Soon after, Frank’s friend, the one who wasn’t senile, stopped by to see if we were alright. I

feigned bravado, having exchanged the frying pan-security blanket for a vicious looking, and even more

comforting, hunting knife. He blustered and blathered about how Long Beach had never been so

dangerous back in the day, how immigrants had ruined it and exactly what he would do to someone

who would violate private property or dare to look remotely un-American.

My grandmother and I didn't spend another night there.  We took a hotel room in the Marriott. 

It was a second floor suite with soft beds and a fresh smell, clean and well provisioned.  Two televisions

and comfortable couches helped release a tiny fraction of the stress.  I still didn't sleep well that night. 

The terror was still too fresh.  I went over what had happened in my mind.  I couldn't make the cop's

story jive with what had happened.  When the glass shattered it had been too loud, gunshot loud.  Also,

the pane had been ancient and warped, definitely not tempered and far less likely to shatter when hit by

a flake of ceramic than modern glass, an interesting consequence of its lower total strength.  The only

problem with either story was that we had found nothing, no bullet, and no broken bit of ceramic.  I told

myself it must have been a bullet.  I couldn't have panicked so completely over ceramic.  No way.  A

broken spark plug casing would not have frightened me.  It had to have been a bullet. 
I finally drifted into a fitful sleep, still wrestling with my pride, knife under my pillow. The next

day grandma called a large-scale cleaning company and had them finish the house the same day.

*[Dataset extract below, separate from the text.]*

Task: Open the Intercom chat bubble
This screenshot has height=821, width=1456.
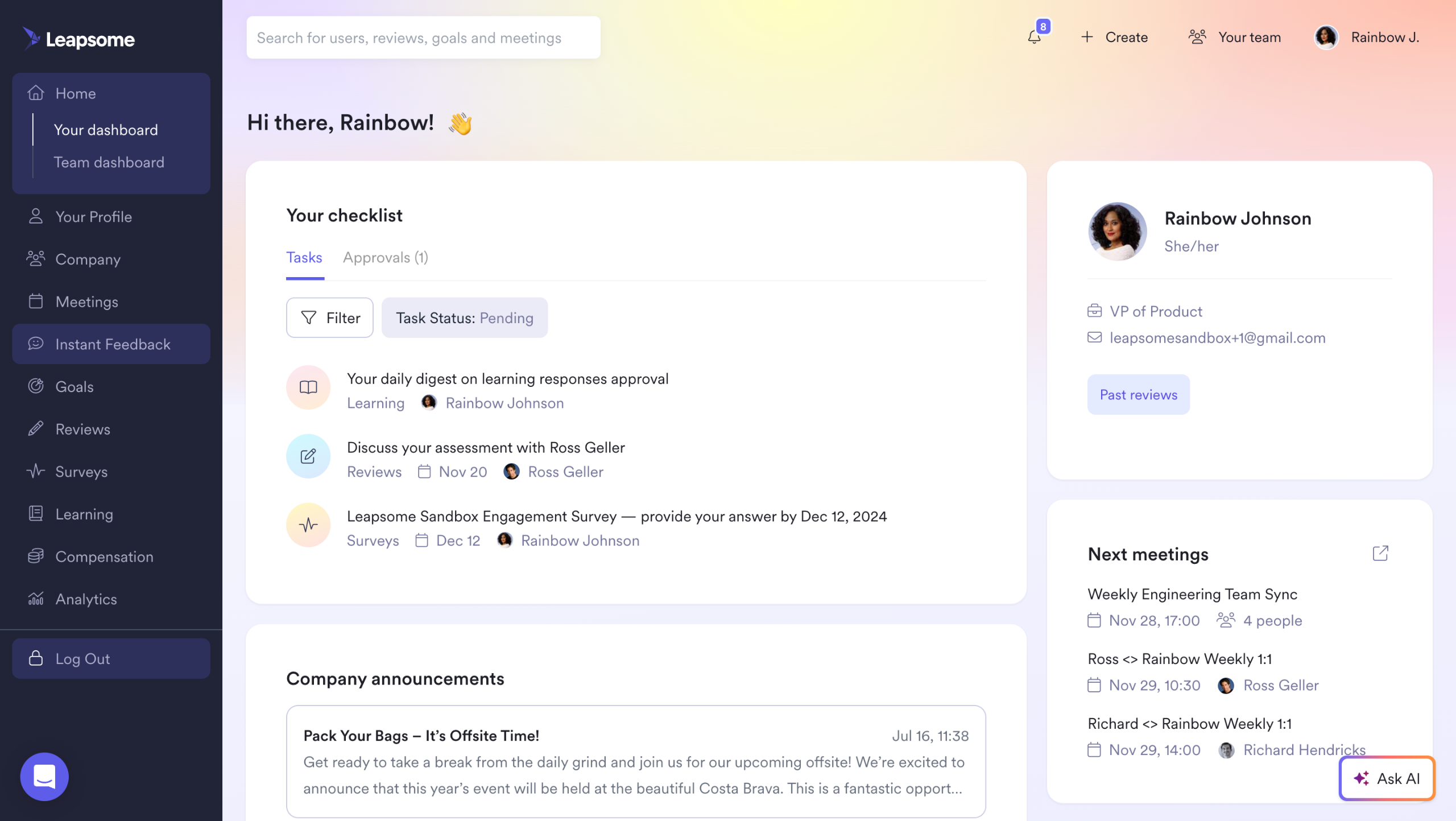Action: point(44,776)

Grandma was resolute and determined to be out of L.A. as soon as possible. I was conflicted. I hadn’t

seen much of Long Beach and I was anxious to look around, but that was not going to happen. Also, as

miserable as the house had been, cleaning it and sorting his possessions had made me feel a little closer

to this man I had never met. Frank’s buddy hauled away almost all the loot he could carry, grandma was

more than happy to let him have it, if it meant we could leave a little faster. Most painful of all, she let

him have the Nova. It wasn’t highway-worthy and repairs would have taken too long. Part of me

wanted the cops to be right. It was a harmless prank. We could have stayed and gathered the last of his

belongings. Part of me hoped they were wrong. It was a gunman. Our lives had been endangered, and

my ancestor’s estate had been robbed from us, however indirectly, by marauding criminals. We had

been right to leave with our lives. At very least I can take comfort in the fact that those useless spiders

who had twice failed in their duty to protect my ancestor’s home had been routed and sent fleeing in

panic by the cleaning crew.

The drive back to Oregon was long and punctuated by interesting stops, including Yosemite.

Grandma’s anxiety to get home had seemed to disappear as soon as we had crested the pass outside

L.A. For the first day we didn’t say much, but as the distance grew, my grandma’s spirits rose. I hadn’t

seen her so cheerful in more than a week. For me it had been about the window, but for her the entire

trip had meant something far different.